Leave out the pictures and transcribe every entry below exactly.
....
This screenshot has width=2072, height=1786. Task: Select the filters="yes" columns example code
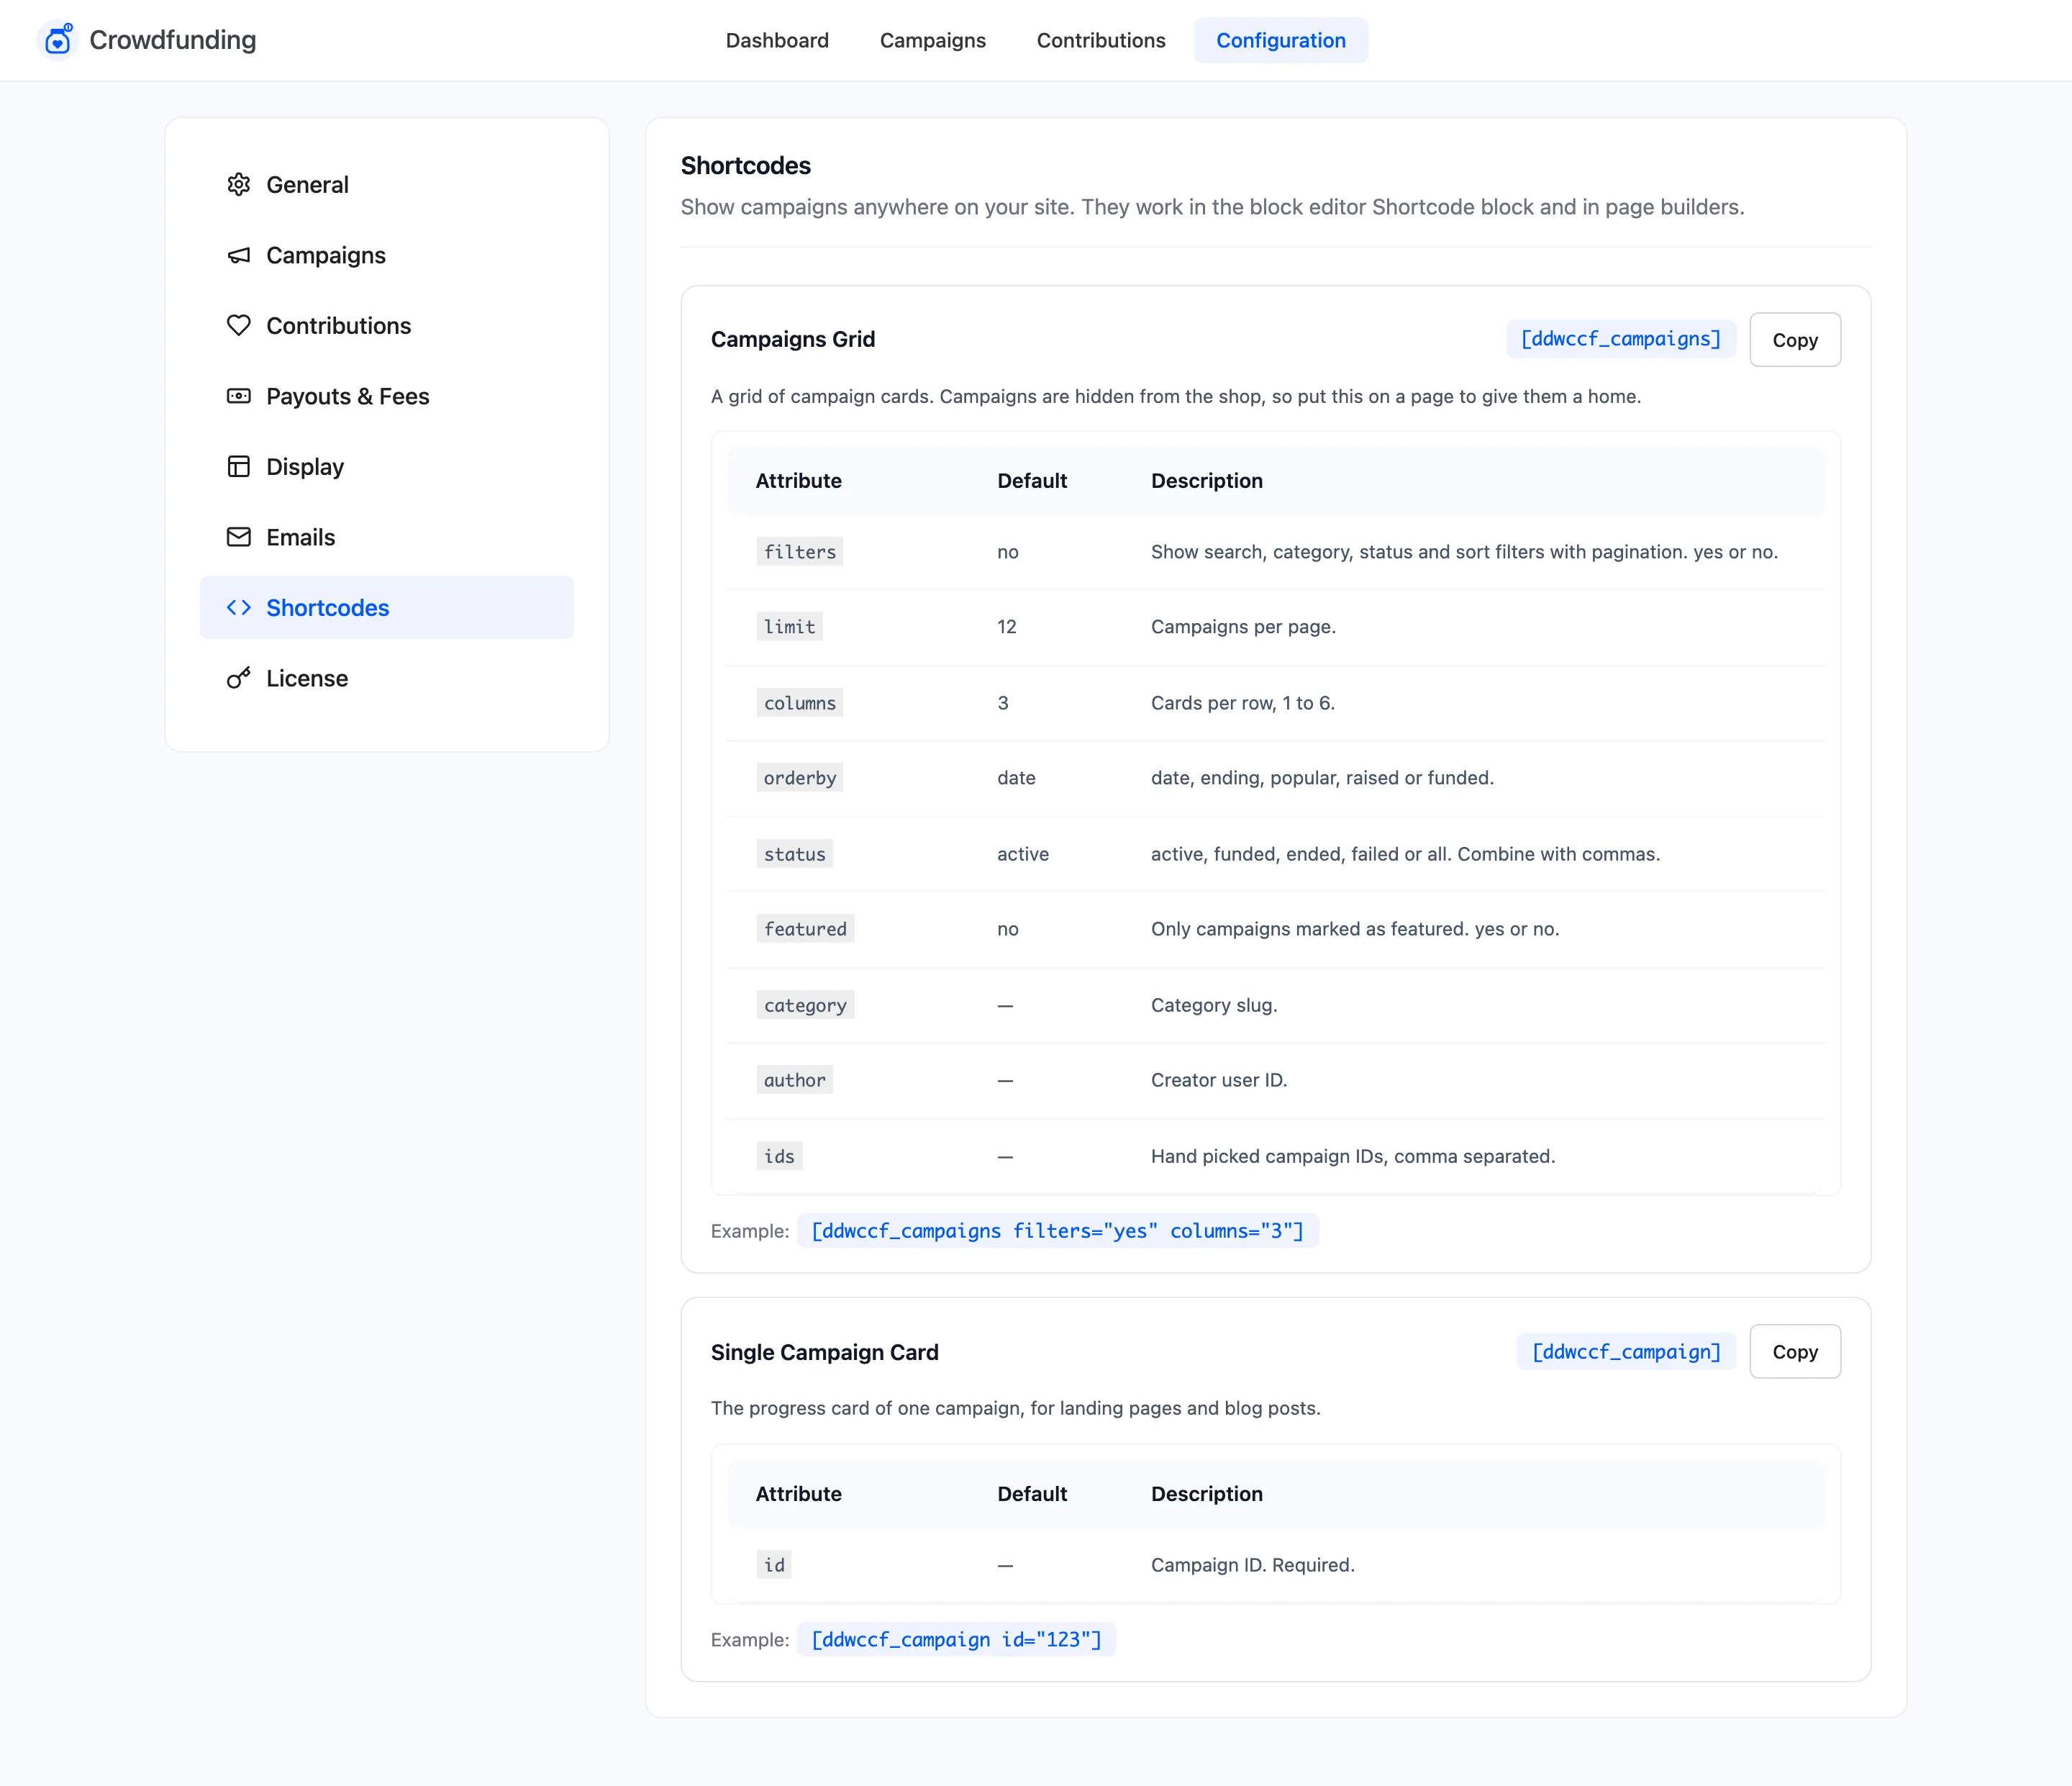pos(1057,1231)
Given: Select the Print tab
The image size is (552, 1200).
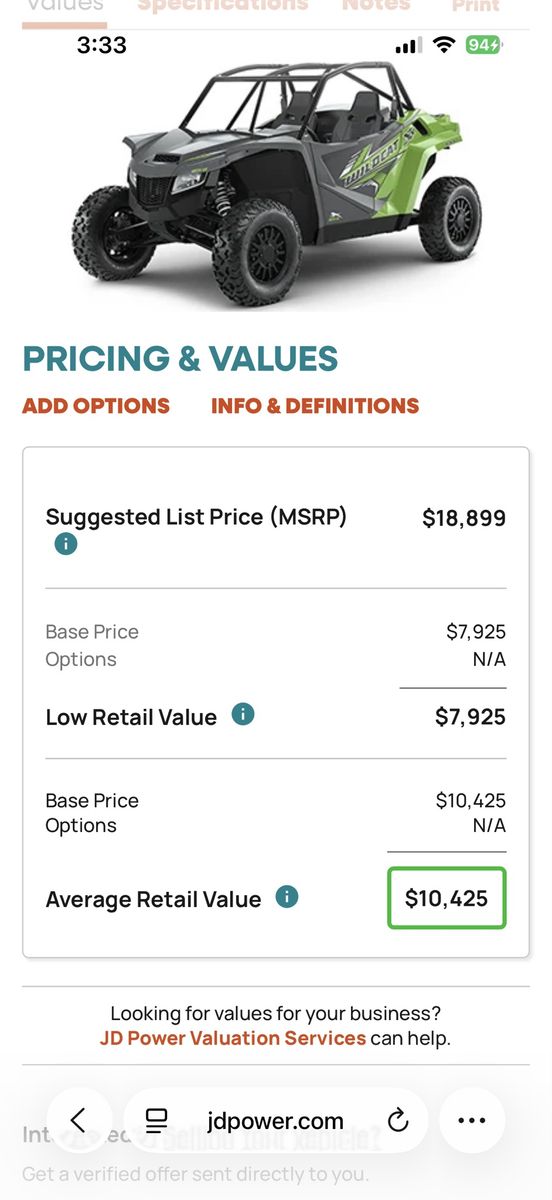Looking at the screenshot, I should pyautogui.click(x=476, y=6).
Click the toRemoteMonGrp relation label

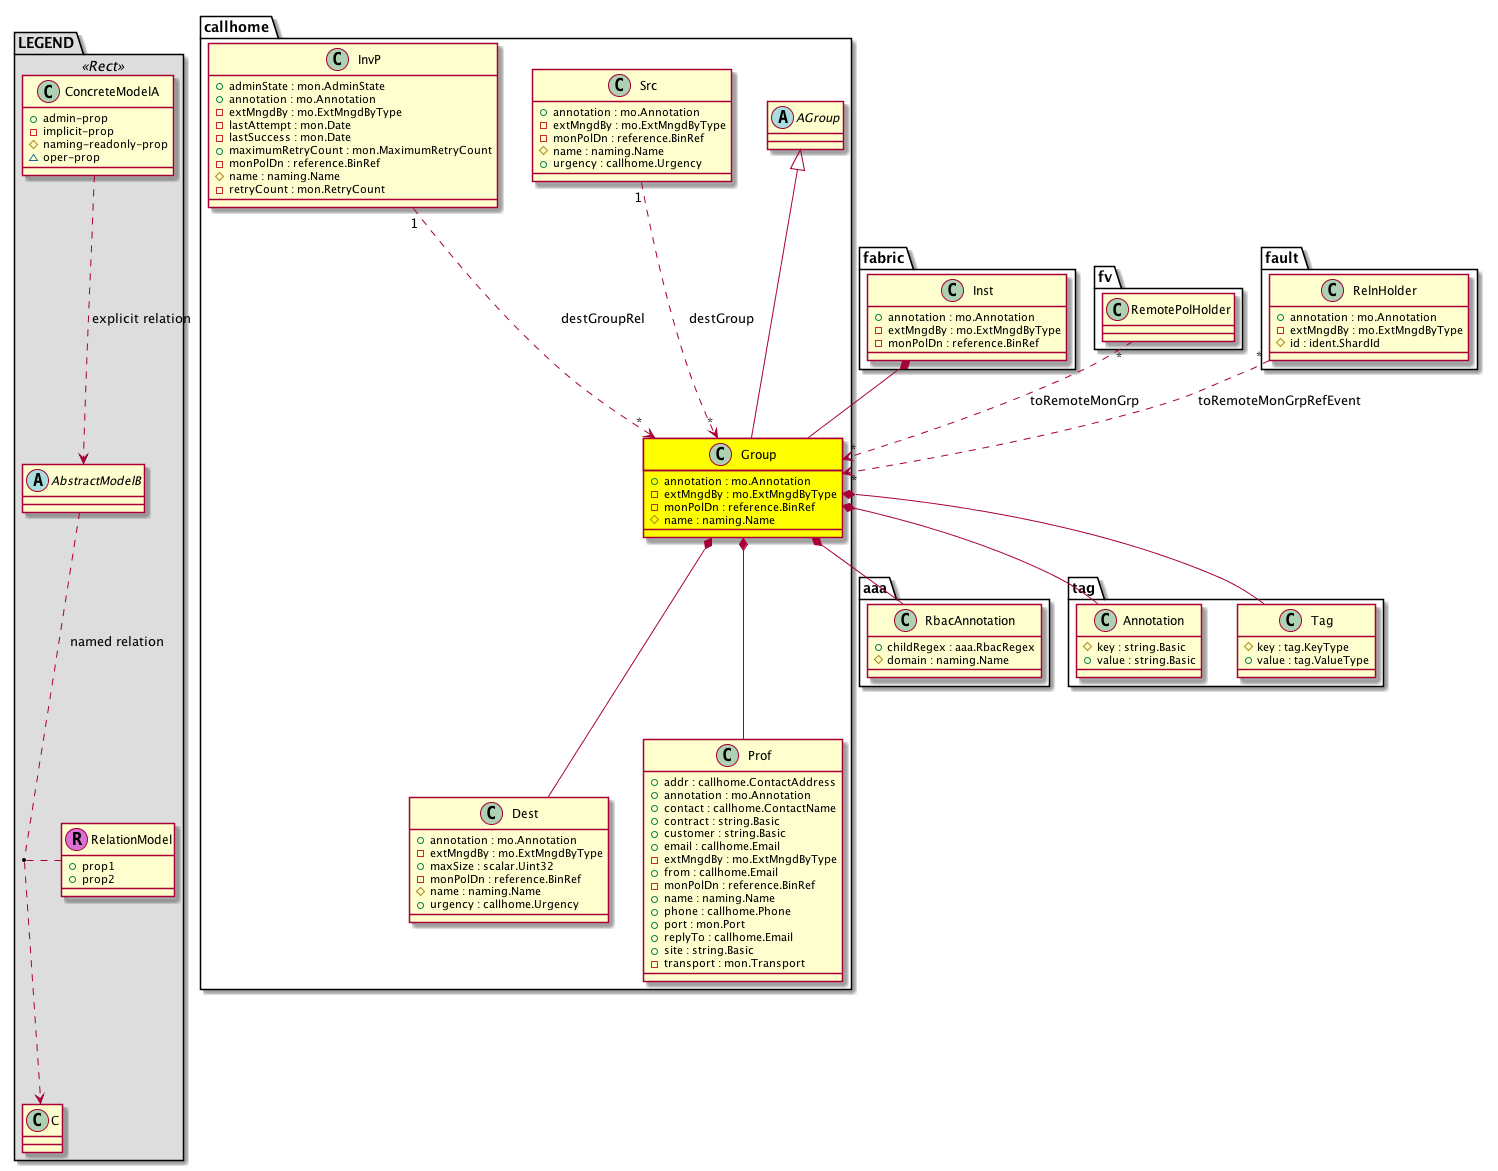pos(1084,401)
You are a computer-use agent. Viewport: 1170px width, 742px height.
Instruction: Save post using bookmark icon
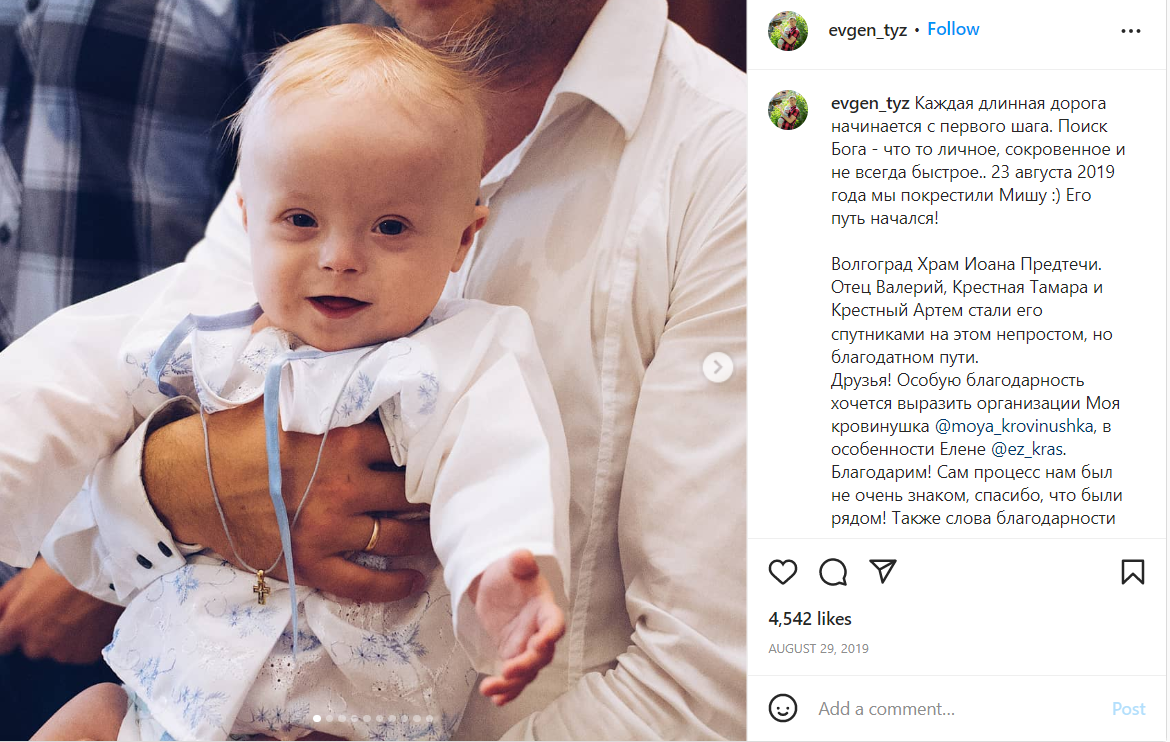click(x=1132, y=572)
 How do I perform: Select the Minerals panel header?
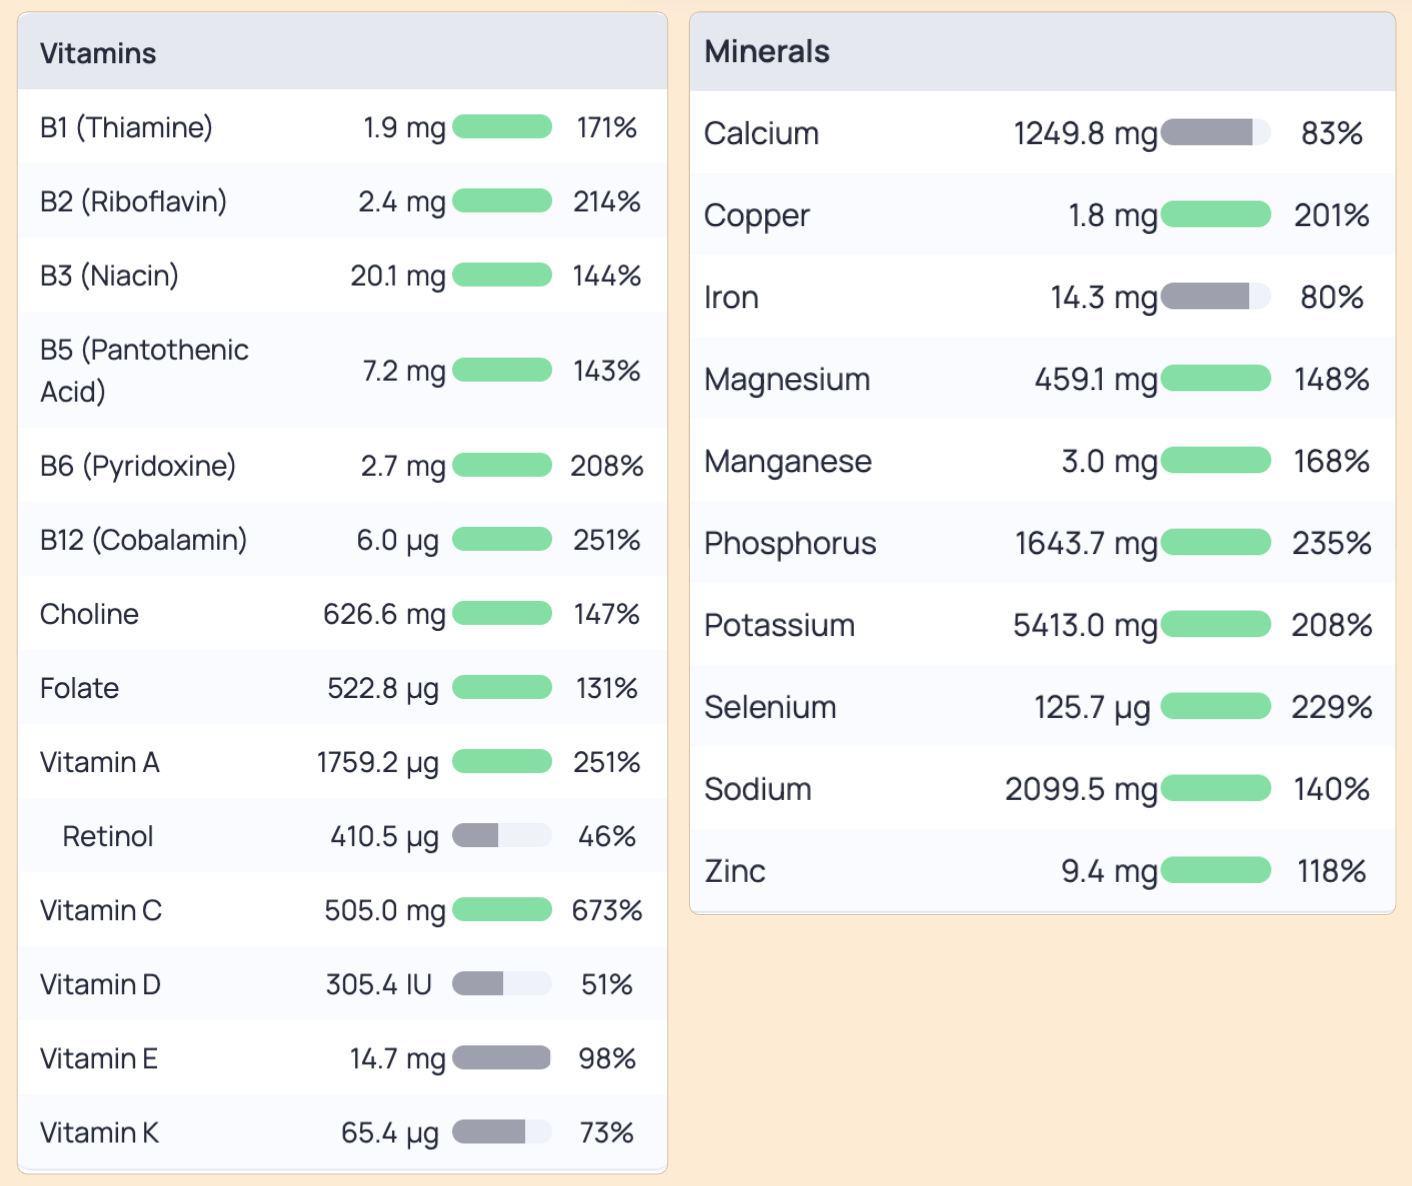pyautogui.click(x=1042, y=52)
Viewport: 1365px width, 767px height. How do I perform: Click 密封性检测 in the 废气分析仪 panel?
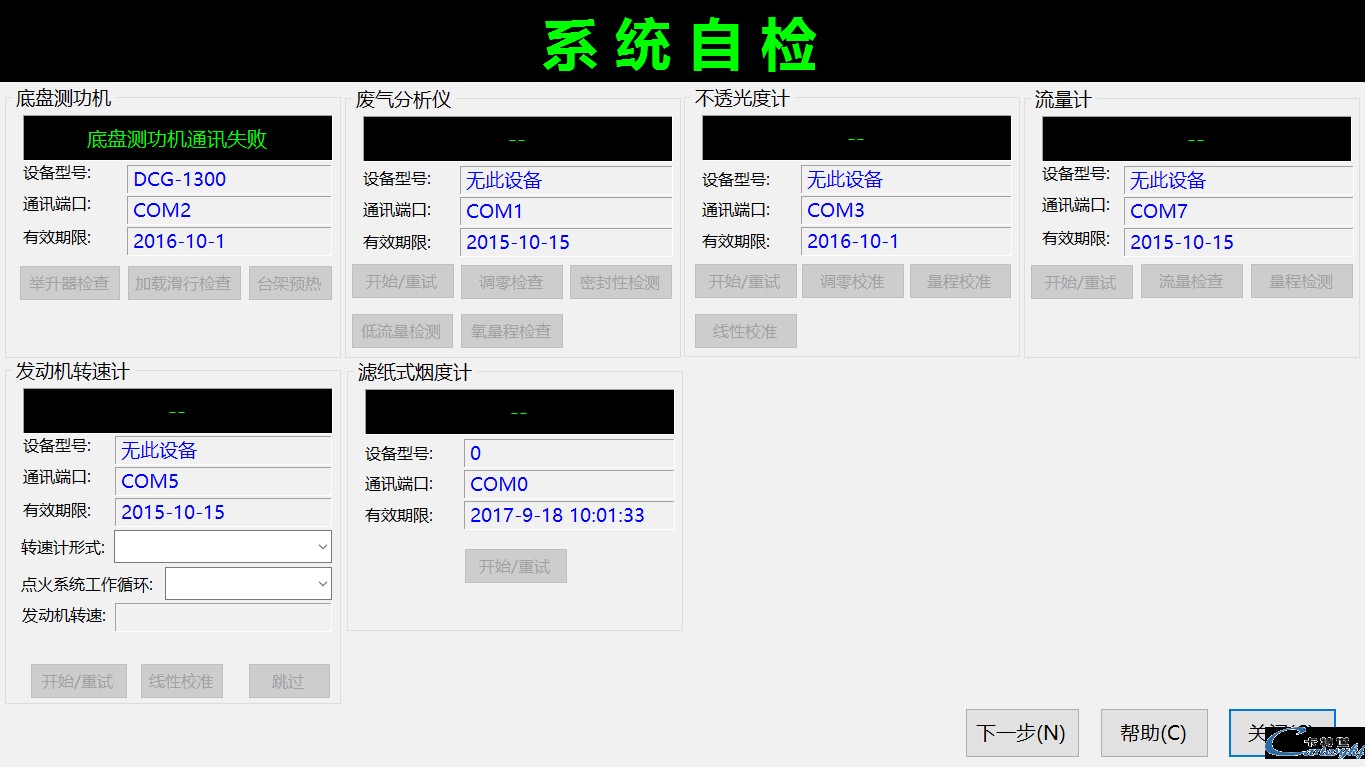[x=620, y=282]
....
▸ Final answer
This screenshot has width=2072, height=1786. Task: Select the filters="yes" columns example code
pos(1057,1231)
Given: Select the Print tab
The image size is (552, 1200).
Looking at the screenshot, I should pyautogui.click(x=476, y=6).
Click the toRemoteMonGrp relation label

pos(1084,401)
You are a computer-use agent. Viewport: 1170px width, 742px height.
Instruction: Save post using bookmark icon
click(x=1132, y=572)
 How do I perform: Select the Minerals panel header?
pyautogui.click(x=1042, y=52)
Viewport: 1365px width, 767px height. How do I perform: Click 密封性检测 in the 废气分析仪 panel?
[x=620, y=282]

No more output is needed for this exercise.